When it comes to investigating phenomena at the nanometre scale, clusters are all the rage. These are minute particles, containing anything from tens of atoms to a few thousand, which exhibit size-dependent electrical, optical, catalytic and mechanical properties.

To study the behaviour of clusters, so-called 'nanoislands' — isolated clusters of nanometre dimensions on a supporting substrate — are often used. One approach is to form the clusters in a gas phase and then deposit them on the substrate. The trouble is getting the resulting nanoislands to stick. R. E. Palmer and colleagues have looked into the problem of pinning them down and have devised a system that involves smashing clusters of silver into a graphite substrate (J. Chem. Phys. 113, 7723–7727; 2000).

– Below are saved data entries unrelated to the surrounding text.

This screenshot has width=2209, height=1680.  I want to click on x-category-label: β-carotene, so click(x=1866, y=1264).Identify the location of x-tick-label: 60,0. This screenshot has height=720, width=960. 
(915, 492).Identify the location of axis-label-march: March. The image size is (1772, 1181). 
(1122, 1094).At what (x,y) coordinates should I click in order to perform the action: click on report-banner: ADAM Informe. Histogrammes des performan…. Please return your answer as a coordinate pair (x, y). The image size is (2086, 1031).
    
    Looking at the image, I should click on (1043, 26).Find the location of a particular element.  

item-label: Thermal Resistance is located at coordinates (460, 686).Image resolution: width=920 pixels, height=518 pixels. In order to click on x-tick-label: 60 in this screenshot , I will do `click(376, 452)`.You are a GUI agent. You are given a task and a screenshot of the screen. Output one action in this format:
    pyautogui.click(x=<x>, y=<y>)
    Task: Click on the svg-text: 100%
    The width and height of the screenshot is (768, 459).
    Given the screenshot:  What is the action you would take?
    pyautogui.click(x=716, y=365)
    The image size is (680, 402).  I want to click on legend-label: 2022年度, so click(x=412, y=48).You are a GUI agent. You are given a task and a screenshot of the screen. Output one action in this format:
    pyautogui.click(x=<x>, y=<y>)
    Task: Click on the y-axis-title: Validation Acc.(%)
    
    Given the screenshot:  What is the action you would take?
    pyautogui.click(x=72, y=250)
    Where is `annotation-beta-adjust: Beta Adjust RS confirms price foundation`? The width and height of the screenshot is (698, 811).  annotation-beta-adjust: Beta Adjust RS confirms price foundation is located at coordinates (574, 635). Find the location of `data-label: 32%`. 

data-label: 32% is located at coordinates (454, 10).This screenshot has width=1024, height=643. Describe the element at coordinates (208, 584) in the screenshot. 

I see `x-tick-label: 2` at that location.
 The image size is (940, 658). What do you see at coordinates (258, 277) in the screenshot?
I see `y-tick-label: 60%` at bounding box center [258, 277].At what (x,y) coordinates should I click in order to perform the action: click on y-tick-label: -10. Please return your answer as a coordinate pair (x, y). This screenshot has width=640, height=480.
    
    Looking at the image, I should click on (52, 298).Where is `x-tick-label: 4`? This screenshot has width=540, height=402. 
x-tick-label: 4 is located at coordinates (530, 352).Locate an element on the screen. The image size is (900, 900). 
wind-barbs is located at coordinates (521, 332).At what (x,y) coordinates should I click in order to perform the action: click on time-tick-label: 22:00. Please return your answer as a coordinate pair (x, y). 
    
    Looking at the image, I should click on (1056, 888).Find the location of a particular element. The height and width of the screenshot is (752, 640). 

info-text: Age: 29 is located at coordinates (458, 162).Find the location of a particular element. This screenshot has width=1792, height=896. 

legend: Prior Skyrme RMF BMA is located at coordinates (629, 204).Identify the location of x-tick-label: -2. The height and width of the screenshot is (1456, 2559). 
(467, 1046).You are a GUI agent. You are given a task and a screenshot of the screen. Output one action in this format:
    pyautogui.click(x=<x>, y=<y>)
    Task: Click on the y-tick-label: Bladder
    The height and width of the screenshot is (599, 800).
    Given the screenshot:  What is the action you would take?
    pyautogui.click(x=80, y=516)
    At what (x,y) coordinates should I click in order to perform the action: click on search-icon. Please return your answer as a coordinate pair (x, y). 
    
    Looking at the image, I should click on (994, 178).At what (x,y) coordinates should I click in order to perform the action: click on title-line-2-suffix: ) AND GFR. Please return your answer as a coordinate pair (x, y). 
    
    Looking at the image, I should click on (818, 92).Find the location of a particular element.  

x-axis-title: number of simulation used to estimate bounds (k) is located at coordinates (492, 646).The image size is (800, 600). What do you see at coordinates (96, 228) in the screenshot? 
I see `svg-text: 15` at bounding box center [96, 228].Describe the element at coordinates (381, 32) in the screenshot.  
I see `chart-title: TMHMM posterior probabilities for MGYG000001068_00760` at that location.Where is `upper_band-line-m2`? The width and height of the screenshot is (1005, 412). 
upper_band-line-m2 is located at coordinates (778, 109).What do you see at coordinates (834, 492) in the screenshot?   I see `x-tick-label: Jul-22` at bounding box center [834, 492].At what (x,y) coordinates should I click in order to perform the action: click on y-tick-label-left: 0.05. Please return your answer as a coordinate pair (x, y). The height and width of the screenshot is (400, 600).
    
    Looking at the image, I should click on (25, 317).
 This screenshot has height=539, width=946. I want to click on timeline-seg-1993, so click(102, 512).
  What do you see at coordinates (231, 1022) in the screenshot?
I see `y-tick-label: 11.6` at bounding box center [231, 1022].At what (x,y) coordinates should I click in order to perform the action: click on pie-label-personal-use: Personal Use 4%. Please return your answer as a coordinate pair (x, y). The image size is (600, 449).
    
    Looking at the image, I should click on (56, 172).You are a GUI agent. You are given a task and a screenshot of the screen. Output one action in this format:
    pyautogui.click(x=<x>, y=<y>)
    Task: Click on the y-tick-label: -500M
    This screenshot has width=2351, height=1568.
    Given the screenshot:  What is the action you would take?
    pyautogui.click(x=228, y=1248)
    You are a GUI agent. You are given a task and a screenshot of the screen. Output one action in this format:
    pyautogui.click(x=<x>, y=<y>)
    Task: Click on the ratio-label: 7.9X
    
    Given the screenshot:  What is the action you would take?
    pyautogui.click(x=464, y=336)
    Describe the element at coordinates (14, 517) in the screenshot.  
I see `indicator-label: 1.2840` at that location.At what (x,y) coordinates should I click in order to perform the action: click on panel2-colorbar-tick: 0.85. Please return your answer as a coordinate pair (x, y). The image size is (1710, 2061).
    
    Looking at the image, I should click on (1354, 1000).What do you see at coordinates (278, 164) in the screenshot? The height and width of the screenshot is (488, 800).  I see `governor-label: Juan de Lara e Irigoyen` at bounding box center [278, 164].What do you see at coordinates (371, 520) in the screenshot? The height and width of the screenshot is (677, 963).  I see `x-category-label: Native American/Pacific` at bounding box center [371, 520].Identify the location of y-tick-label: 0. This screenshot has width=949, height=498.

Palmer's group use a beam of charged and size-selected silver clusters, accelerated in an electric field and directed onto the graphite surface. The simulation snapshots shown here illustrate the process for a silver cluster containing 147 atoms. When accelerated in an electric field to an energy of 1,500 electron volts (a), the cluster simply flattens on impact without penetrating the graphite surface. But at 2,000 electron volts (b), the cluster disrupts the carbon lattice of the graphite, and silver atoms implant into the surface. The onset of pinning — defined as one or more carbon atoms being displaced from their lattice site — occurs between 1,625 and 1,750 electron volts.

Similar behaviour is observed with clusters of 50 to 200 atoms in both molecular dynamics simulations and experiments using scanning tunnelling microscopy. The pinning threshold increases linearly with cluster size, suggesting that the energy required to remove one carbon atom from the lattice is transferred in the initial elastic collision. Pinning through the creation of defects beneath the incident cluster is particularly effective in this system; whether the approach might be applied to creating practically useful nanostructures remains to be seen.